You should just make my famous "jerk pizza".  It's also a really good bonding experience.


----------



## stonetag (Aug 29, 2019)

Lizard King said:


> Thought you meant the Lab, lol


I thought he meant the communication Co., Qwestcomm., I was thinking only 1 bill? haha. I don't get out much.


----------



## Utm18 (Aug 29, 2019)

That's is crazy. 1 billion dollars


----------



## Straight30weight (Aug 29, 2019)

DNW said:


> You should just make my famous "jerk pizza".  It's also a really good bonding experience.


Dude......


----------



## Gibsonator (Aug 29, 2019)

DNW said:


> You should just make my famous "jerk pizza".  It's also a really good bonding experience.



you took it too far right there, that's the line,  step back on the other side.


----------



## DNW (Aug 29, 2019)

I'm not sure what you guys are referring to???  You've never made jerk pulled chicken and put it on pizza?  The pulling apart of the chicken is something pretty easy...even a kid can help out with it.


----------



## Gibsonator (Aug 29, 2019)

DNW said:


> I'm not sure what you guys are referring to???  You've never made jerk pulled chicken and put it on pizza?  The pulling apart of the chicken is something pretty easy...even a kid can help out with it.

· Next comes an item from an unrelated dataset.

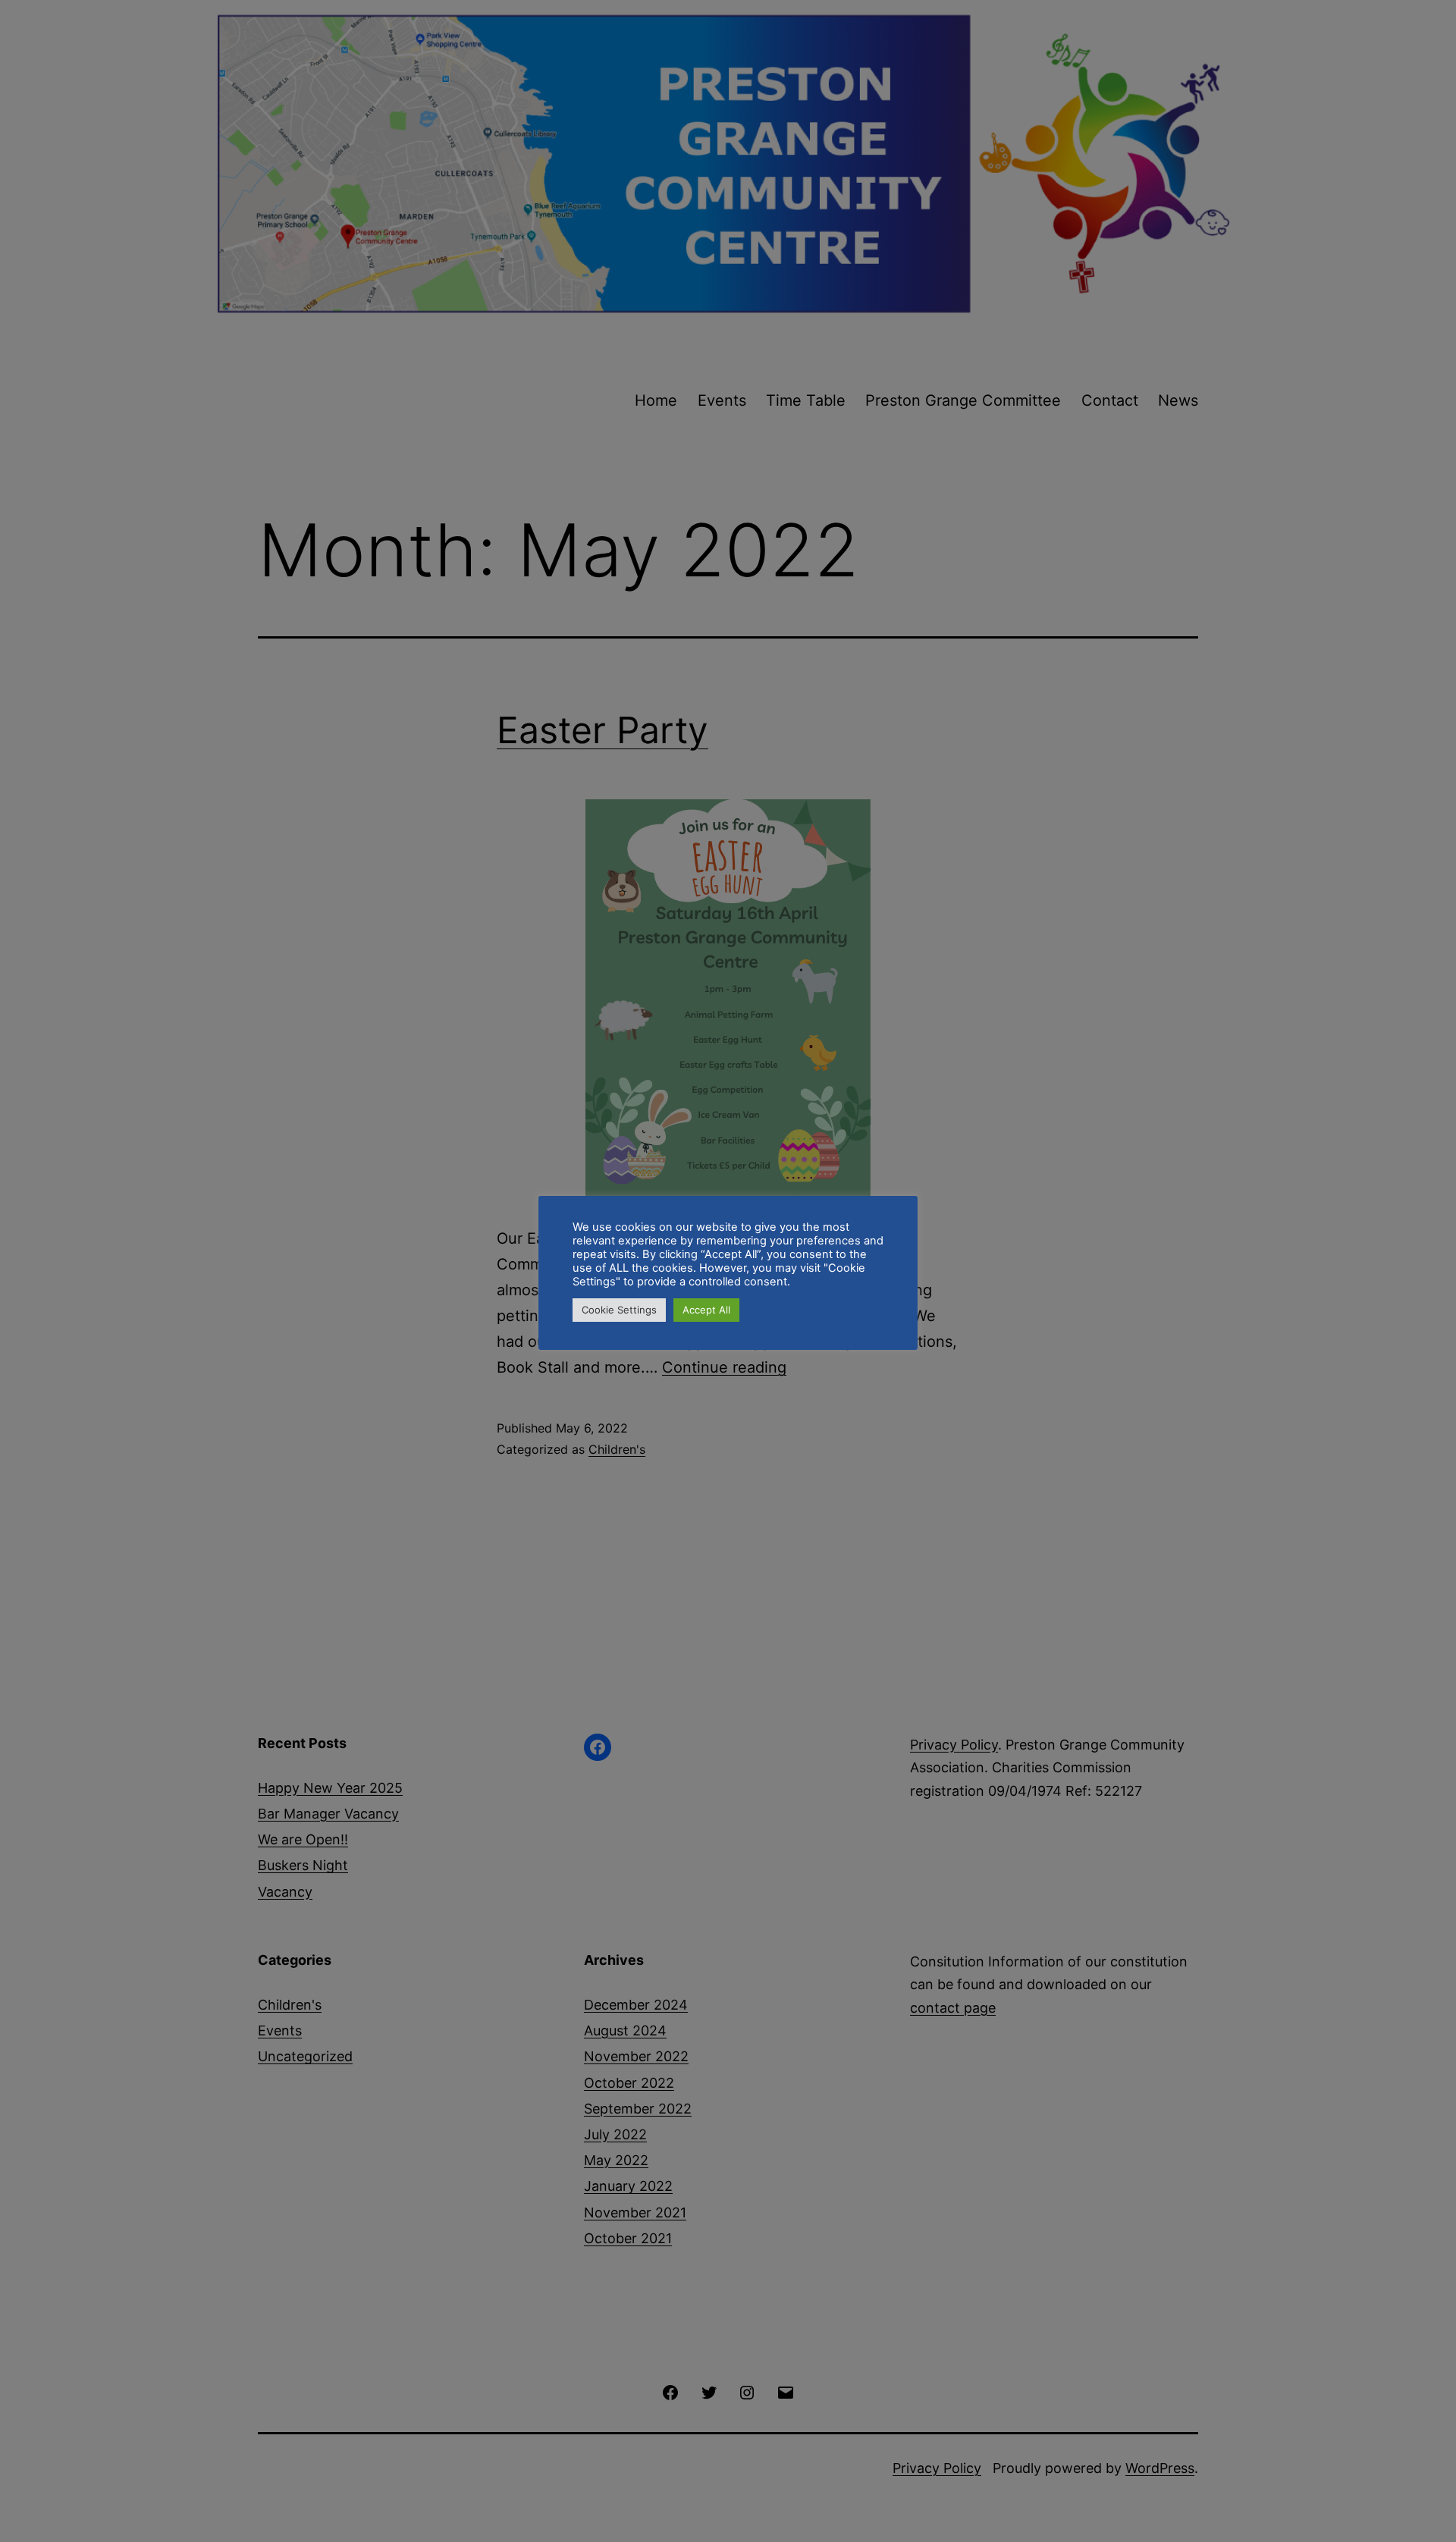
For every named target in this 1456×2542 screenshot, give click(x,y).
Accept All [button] (706, 1310)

knowing you i highly doubt that's what you were originally reffering to lol


----------



## DNW (Aug 29, 2019)

Gibsonator said:


> knowing you i highly doubt that's what you were originally reffering to lol



Oh!  I am shocked and appalled and just hurt!  You guys are sick that you would immediately go there.  For shaaaaaaame!


----------



## BigSwolePump (Aug 31, 2019)

Never heard of em. I make a pretty good peanut butter and jelly sandwich. Maybe I should put it up for sale. Daddy needs a new ride.


----------



## Straight30weight (Aug 31, 2019)

BigSwolePump said:


> Never heard of em. I make a pretty good peanut butter and jelly sandwich. Maybe I should put it up for sale. Daddy needs a new ride.


Hilarious. Too many carbs though....


----------